Sorti en août 2015 chez Philippe Rey. 189 pages, puis au Livre de Poche en 2016. Roman.

En exergue, un proverbe chinois :
« Tu ne peux pas empêcher les oiseaux de la tristesse de voler au-dessus de ta tête, mais tu peux les empêcher de faire leur nid dans tes cheveux. »

Du jeudi 19 au lundi 23 décembre 2013, les quatre jours d’agonie de Camille, sa fille de 16 ans.

Un texte d’une beauté magnifique, avec une grande pudeur, pour raconter les derniers jours de la fille de l’auteure, la démission ou négligence de la médecine, sans haine, sans reproche malgré ses demandes réitérées de prise en charge, d’examens plus approfondis, de prise de sang…

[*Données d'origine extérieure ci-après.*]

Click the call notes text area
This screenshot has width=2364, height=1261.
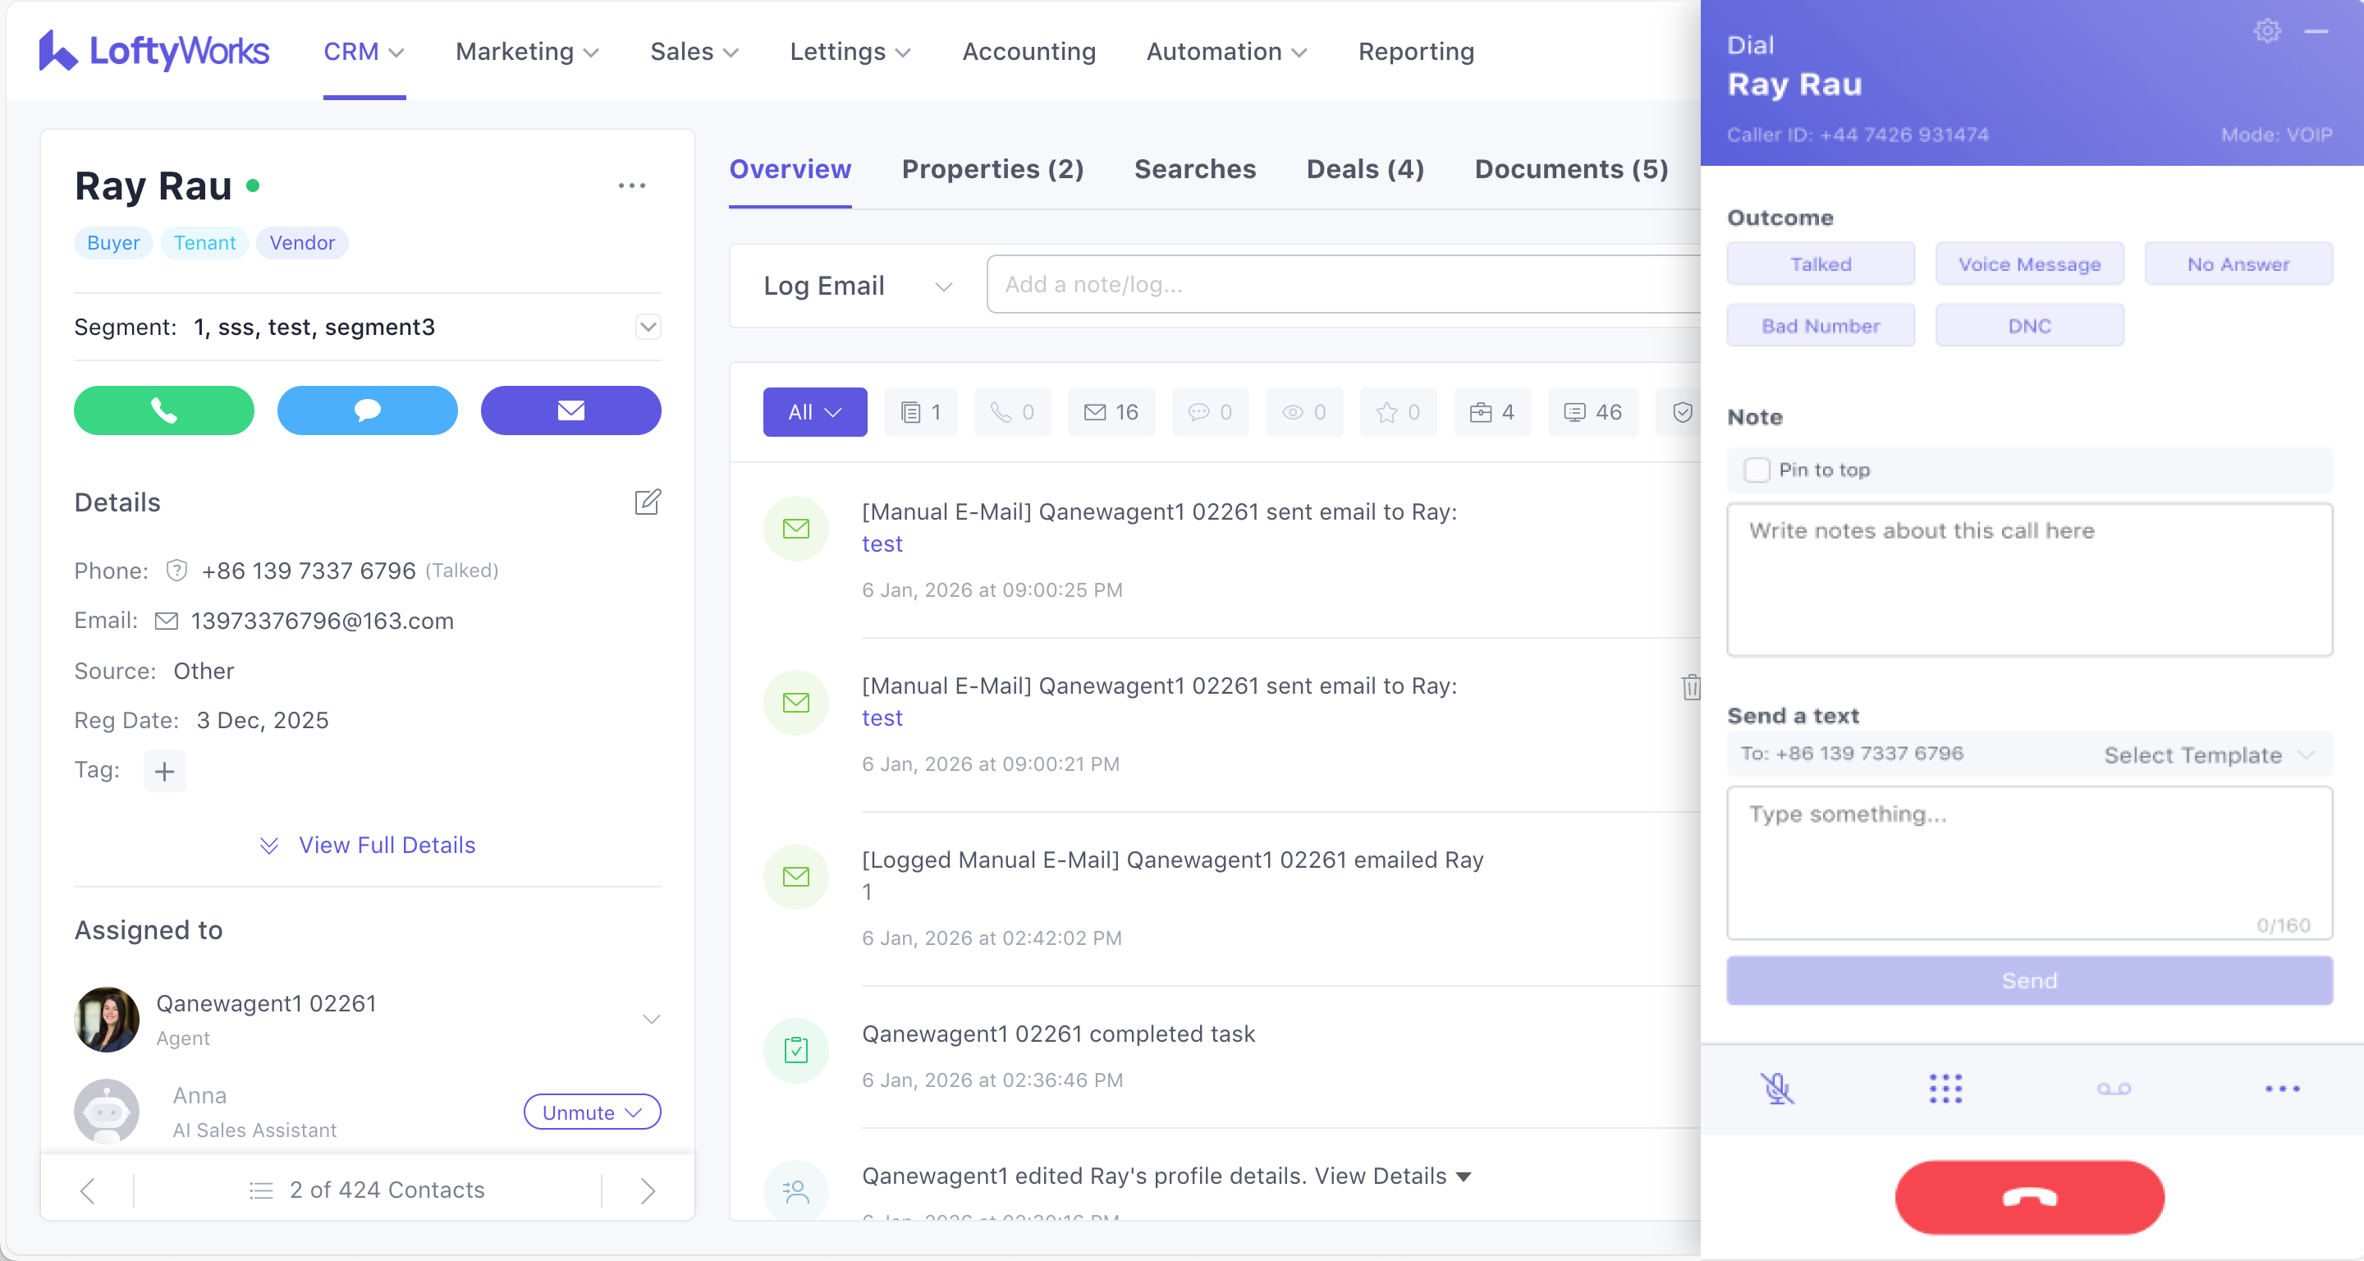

Un hommage magnifique à sa fille tant aimée, « une gosse sympa, jamais boulet, jamais collante. Une belle gamine plutôt marrante et à l’aise avec les adultes ».

Et puis, bien sûr, la difficulté à vivre sans elle, une absurdité lourde à dépasser, partagée avec le père de Camille, très présent, la nécessité de se forger une armure malgré les paniques qui l’assaillent. Mais aussi l’aide de l’entourage, des amis de Camille et de ses bonnes copines.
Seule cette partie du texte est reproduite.